# [GIVEN REQUEST]
Copy the lines below, replacing "magnifier search icon" with "magnifying glass icon" and changing nothing else.

• • • •

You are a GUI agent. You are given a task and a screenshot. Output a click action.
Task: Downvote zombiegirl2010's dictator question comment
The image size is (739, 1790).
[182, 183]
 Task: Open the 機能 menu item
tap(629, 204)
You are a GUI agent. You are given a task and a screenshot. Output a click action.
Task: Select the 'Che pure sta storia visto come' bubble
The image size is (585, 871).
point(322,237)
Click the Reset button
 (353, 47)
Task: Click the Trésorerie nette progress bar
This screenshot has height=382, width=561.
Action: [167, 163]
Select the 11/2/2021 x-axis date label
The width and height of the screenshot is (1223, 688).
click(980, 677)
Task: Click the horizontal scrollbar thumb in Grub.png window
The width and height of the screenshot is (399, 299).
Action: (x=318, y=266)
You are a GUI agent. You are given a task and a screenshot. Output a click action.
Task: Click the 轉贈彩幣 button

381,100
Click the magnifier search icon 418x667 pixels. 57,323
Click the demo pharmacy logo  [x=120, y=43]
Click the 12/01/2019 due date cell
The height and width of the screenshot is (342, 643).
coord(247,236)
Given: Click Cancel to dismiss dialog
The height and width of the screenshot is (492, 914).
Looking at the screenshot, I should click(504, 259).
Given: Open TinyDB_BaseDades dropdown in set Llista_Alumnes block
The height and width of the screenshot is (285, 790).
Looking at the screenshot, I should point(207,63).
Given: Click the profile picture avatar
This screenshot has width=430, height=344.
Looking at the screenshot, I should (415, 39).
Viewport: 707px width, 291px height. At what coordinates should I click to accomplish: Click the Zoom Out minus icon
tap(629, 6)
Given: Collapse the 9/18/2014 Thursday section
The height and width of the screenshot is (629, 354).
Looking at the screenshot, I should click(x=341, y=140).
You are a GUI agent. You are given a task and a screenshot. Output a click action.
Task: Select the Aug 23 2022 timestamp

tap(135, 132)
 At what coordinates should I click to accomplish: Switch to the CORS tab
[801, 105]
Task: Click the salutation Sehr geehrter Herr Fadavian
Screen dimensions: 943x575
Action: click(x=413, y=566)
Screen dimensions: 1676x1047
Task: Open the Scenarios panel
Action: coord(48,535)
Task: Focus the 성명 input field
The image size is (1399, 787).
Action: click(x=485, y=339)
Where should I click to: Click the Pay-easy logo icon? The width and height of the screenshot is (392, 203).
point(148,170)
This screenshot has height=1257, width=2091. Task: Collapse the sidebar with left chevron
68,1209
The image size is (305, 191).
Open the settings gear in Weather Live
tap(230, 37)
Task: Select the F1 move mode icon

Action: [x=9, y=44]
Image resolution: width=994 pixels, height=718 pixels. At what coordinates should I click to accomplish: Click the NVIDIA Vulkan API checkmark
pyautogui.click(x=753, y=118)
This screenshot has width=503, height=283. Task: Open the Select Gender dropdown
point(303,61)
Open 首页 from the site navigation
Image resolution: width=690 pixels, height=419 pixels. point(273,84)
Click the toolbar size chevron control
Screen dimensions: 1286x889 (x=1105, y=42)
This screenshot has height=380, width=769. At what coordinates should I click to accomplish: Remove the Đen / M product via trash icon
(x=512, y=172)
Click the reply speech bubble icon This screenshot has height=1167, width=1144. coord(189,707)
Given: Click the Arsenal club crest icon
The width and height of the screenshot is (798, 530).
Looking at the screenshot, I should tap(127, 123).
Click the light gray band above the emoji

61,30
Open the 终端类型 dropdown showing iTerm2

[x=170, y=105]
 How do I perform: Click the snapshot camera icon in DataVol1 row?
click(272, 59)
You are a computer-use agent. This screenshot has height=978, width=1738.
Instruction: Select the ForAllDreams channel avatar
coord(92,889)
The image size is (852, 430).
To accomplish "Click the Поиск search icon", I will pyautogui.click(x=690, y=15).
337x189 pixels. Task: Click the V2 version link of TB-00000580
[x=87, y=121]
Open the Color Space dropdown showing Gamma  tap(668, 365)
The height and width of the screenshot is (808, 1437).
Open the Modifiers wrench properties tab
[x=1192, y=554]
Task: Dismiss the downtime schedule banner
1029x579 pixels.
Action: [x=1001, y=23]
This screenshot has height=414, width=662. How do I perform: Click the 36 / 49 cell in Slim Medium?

• • • •

# [RESULT OF THE TASK]
You are a GUI agent. You are given a task and a screenshot. Output a click action.
Task: Downvote zombiegirl2010's dictator question comment
The image size is (739, 1790).
[182, 183]
 Task: Open the 機能 menu item
tap(629, 204)
You are a GUI agent. You are given a task and a screenshot. Output a click action.
Task: Select the 'Che pure sta storia visto come' bubble
The image size is (585, 871).
point(322,237)
Click the Reset button
 (353, 47)
Task: Click the Trésorerie nette progress bar
This screenshot has height=382, width=561.
Action: [167, 163]
Select the 11/2/2021 x-axis date label
The width and height of the screenshot is (1223, 688).
click(980, 677)
Task: Click the horizontal scrollbar thumb in Grub.png window
The width and height of the screenshot is (399, 299).
Action: (x=318, y=266)
You are a GUI agent. You are given a task and a screenshot. Output a click action.
Task: Click the 轉贈彩幣 button

381,100
Click the magnifying glass icon 418x667 pixels. 57,323
Click the demo pharmacy logo  [x=120, y=43]
Click the 12/01/2019 due date cell
The height and width of the screenshot is (342, 643).
coord(247,236)
Given: Click Cancel to dismiss dialog
The height and width of the screenshot is (492, 914).
Looking at the screenshot, I should click(504, 259).
Given: Open TinyDB_BaseDades dropdown in set Llista_Alumnes block
The height and width of the screenshot is (285, 790).
Looking at the screenshot, I should point(207,63).
Given: Click the profile picture avatar
This screenshot has width=430, height=344.
Looking at the screenshot, I should (415, 39).
Viewport: 707px width, 291px height. At what coordinates should I click to accomplish: Click the Zoom Out minus icon
tap(629, 6)
Given: Collapse the 9/18/2014 Thursday section
The height and width of the screenshot is (629, 354).
Looking at the screenshot, I should click(x=341, y=140).
You are a GUI agent. You are given a task and a screenshot. Output a click action.
Task: Select the Aug 23 2022 timestamp

tap(135, 132)
 At what coordinates should I click to accomplish: Switch to the CORS tab
[801, 105]
Task: Click the salutation Sehr geehrter Herr Fadavian
Screen dimensions: 943x575
Action: click(x=413, y=566)
Screen dimensions: 1676x1047
Task: Open the Scenarios panel
Action: coord(48,535)
Task: Focus the 성명 input field
The image size is (1399, 787).
Action: click(x=485, y=339)
Where should I click to: Click the Pay-easy logo icon? The width and height of the screenshot is (392, 203).
point(148,170)
This screenshot has height=1257, width=2091. Task: Collapse the sidebar with left chevron
68,1209
The image size is (305, 191).
Open the settings gear in Weather Live
tap(230, 37)
Task: Select the F1 move mode icon

Action: [x=9, y=44]
Image resolution: width=994 pixels, height=718 pixels. At what coordinates should I click to accomplish: Click the NVIDIA Vulkan API checkmark
pyautogui.click(x=753, y=118)
This screenshot has width=503, height=283. Task: Open the Select Gender dropdown
point(303,61)
Open 首页 from the site navigation
Image resolution: width=690 pixels, height=419 pixels. point(273,84)
Click the toolbar size chevron control
Screen dimensions: 1286x889 (x=1105, y=42)
This screenshot has height=380, width=769. At what coordinates should I click to accomplish: Remove the Đen / M product via trash icon
(x=512, y=172)
Click the reply speech bubble icon This screenshot has height=1167, width=1144. coord(189,707)
Given: Click the Arsenal club crest icon
The width and height of the screenshot is (798, 530).
Looking at the screenshot, I should tap(127, 123).
Click the light gray band above the emoji

61,30
Open the 终端类型 dropdown showing iTerm2

[x=170, y=105]
 How do I perform: Click the snapshot camera icon in DataVol1 row?
click(272, 59)
You are a computer-use agent. This screenshot has height=978, width=1738.
Instruction: Select the ForAllDreams channel avatar
coord(92,889)
The image size is (852, 430).
To accomplish "Click the Поиск search icon", I will pyautogui.click(x=690, y=15).
337x189 pixels. Task: Click the V2 version link of TB-00000580
[x=87, y=121]
Open the Color Space dropdown showing Gamma  tap(668, 365)
The height and width of the screenshot is (808, 1437).
Open the Modifiers wrench properties tab
[x=1192, y=554]
Task: Dismiss the downtime schedule banner
1029x579 pixels.
Action: [x=1001, y=23]
This screenshot has height=414, width=662. How do I perform: Click the 36 / 49 cell in Slim Medium?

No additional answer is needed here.